The tax rules are the same for beneficiaries. There are no taxes on distributions to beneficiaries of Roth IRAs, but distributions to beneficiaries of traditional individual retirement accounts must pay taxes on the income.
SECURE Act Changes
At the end of 2019, a piece of legislation called the SECURE Act was formally enacted, and it is now the law of the land. This measure changed some of the individual retirement account parameters, and they are significant from an estate planning perspective.
The age at which traditional IRA mandatory minimum distributions are required was raised from 70.5 to 72. You are now allowed to continue to contribute into a traditional individual retirement account for the entirety of your life if you choose to do so.
Before the enactment of this law, you would lose your ability to make contributions when you were 70.5 years old. It should be noted that there was never any age ceiling for ongoing Roth account contributions, and nothing has changed in this regard.
From an estate planning perspective, the huge difference is the elimination of the ability to implement the “stretch IRA” strategy. In the past, if you were to leave either type of IRA to a beneficiary that is not your spouse, the beneficiary would be required to take mandatory minimum distributions.
However, they could be spread out on an open-ended basis.

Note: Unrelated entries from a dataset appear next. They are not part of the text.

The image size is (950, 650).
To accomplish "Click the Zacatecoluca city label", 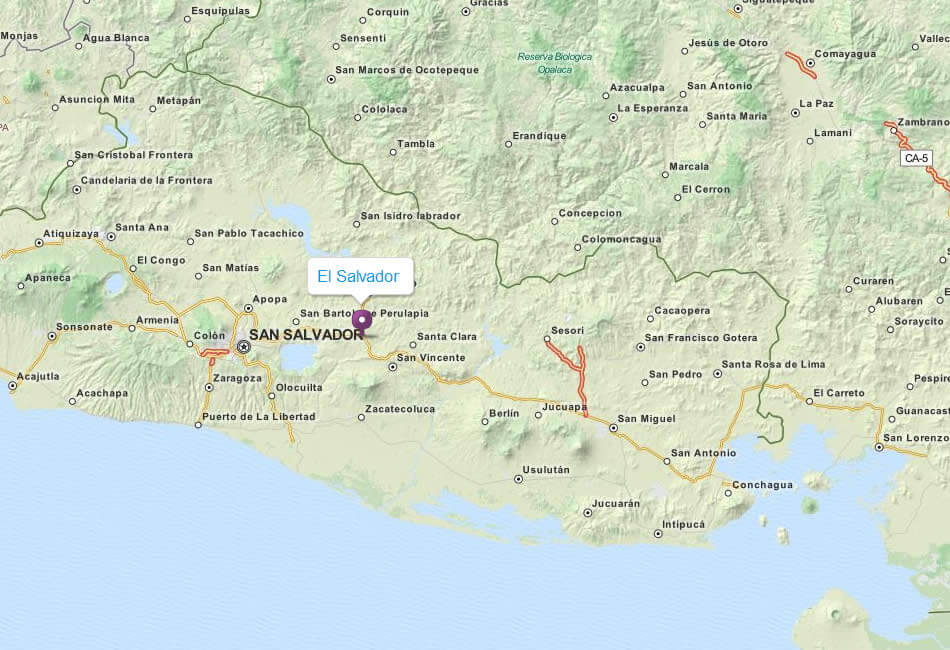I will pyautogui.click(x=400, y=408).
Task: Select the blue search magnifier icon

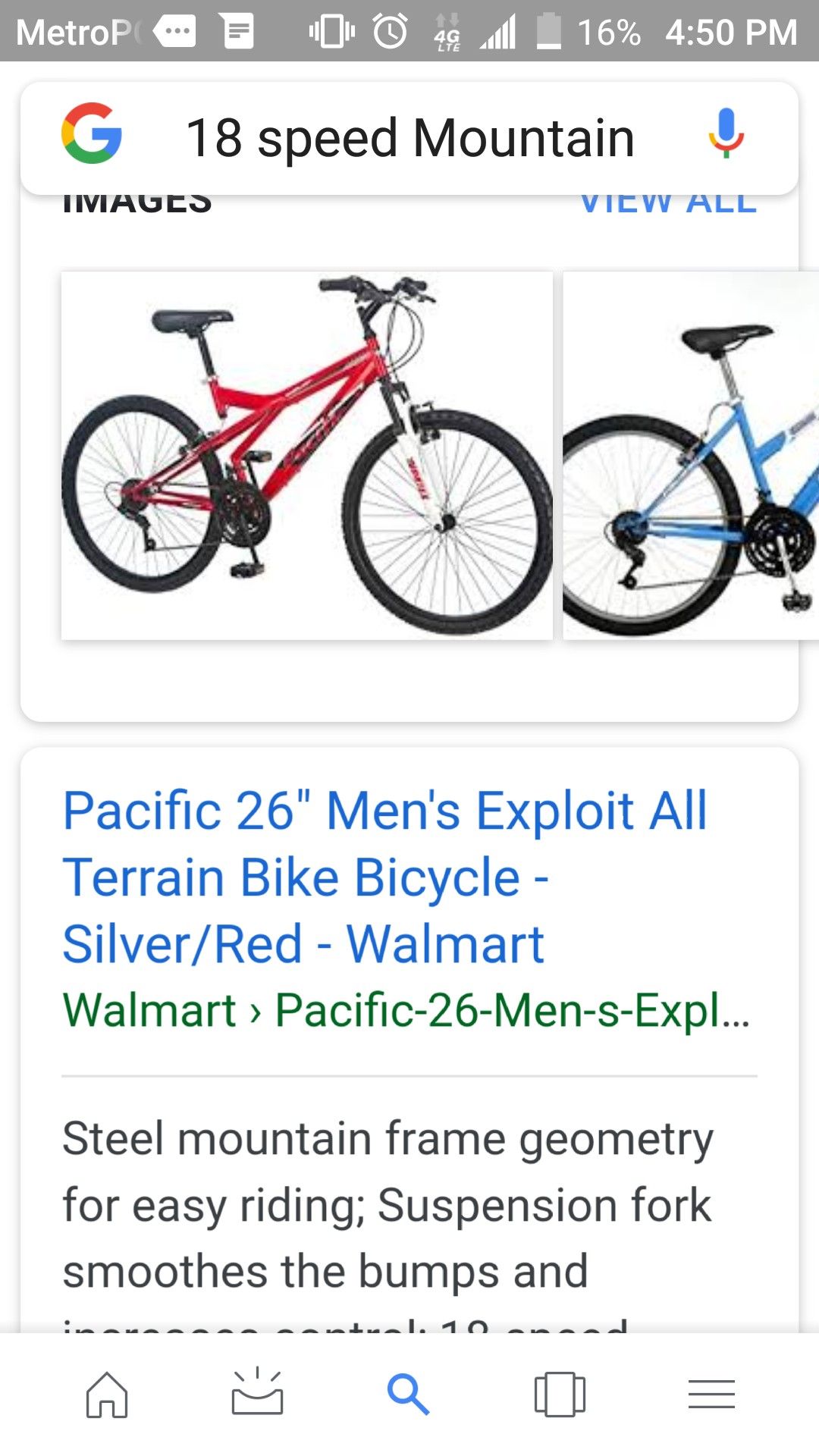Action: click(x=408, y=1394)
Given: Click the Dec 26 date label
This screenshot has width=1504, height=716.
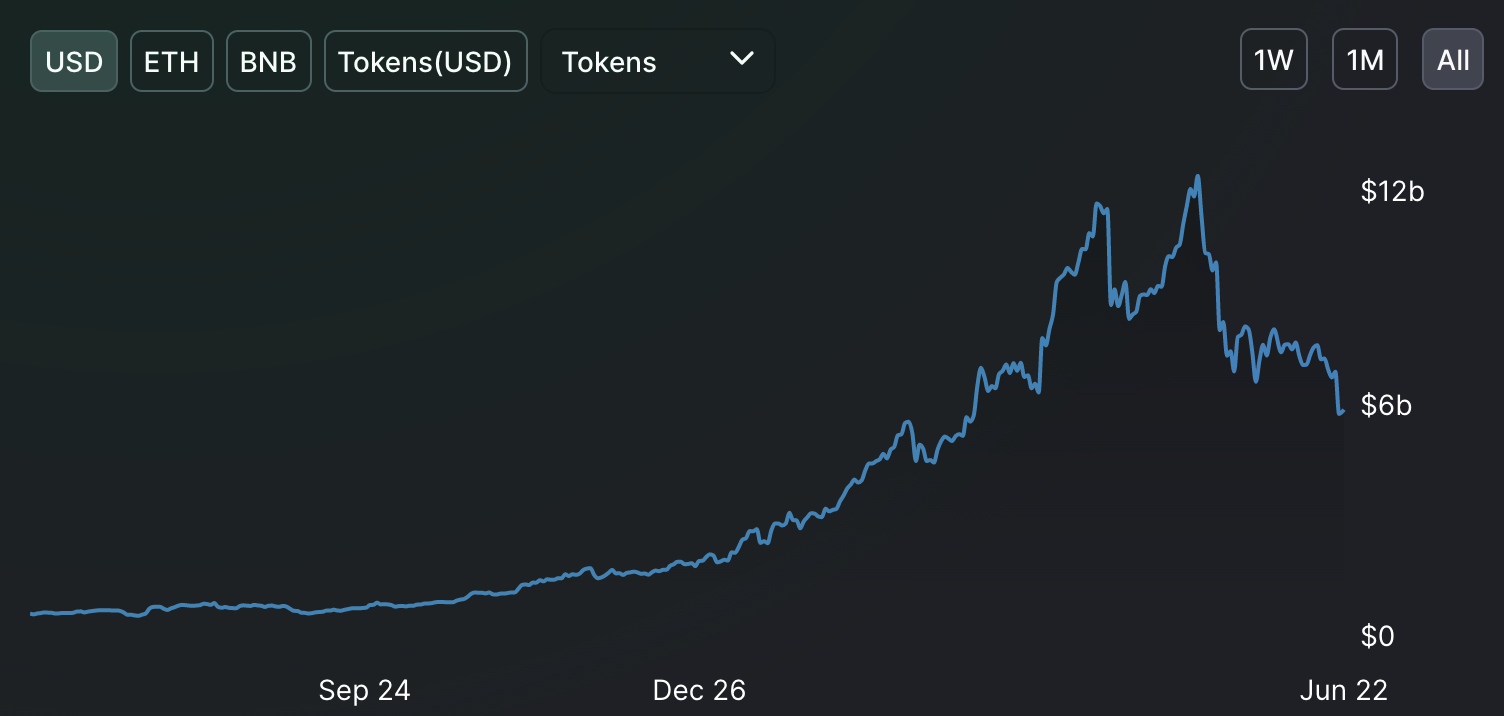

The beneficiary could take only the minimum that is required, and the tax advantages could be realized for the maximum amount of time.
Now, mandatory minimum distributions are not required, but the beneficiary must accept all of the money in the account within 10 years. This stipulation condenses the tax responsibility for traditional account beneficiaries. It also limits the ability for beneficiaries of both types of accounts to take advantage of the tax-free or tax-deferred growth.
Schedule a Consultation Today!
We are here to help if you would like to alter your existing plan to address the impact of the SECURE Act. And of course, we would be more than glad to discuss any other estate planning matter with you in person. You can send us a message to request a consultation appointment, and we can be reached by phone at (585) 546-1734.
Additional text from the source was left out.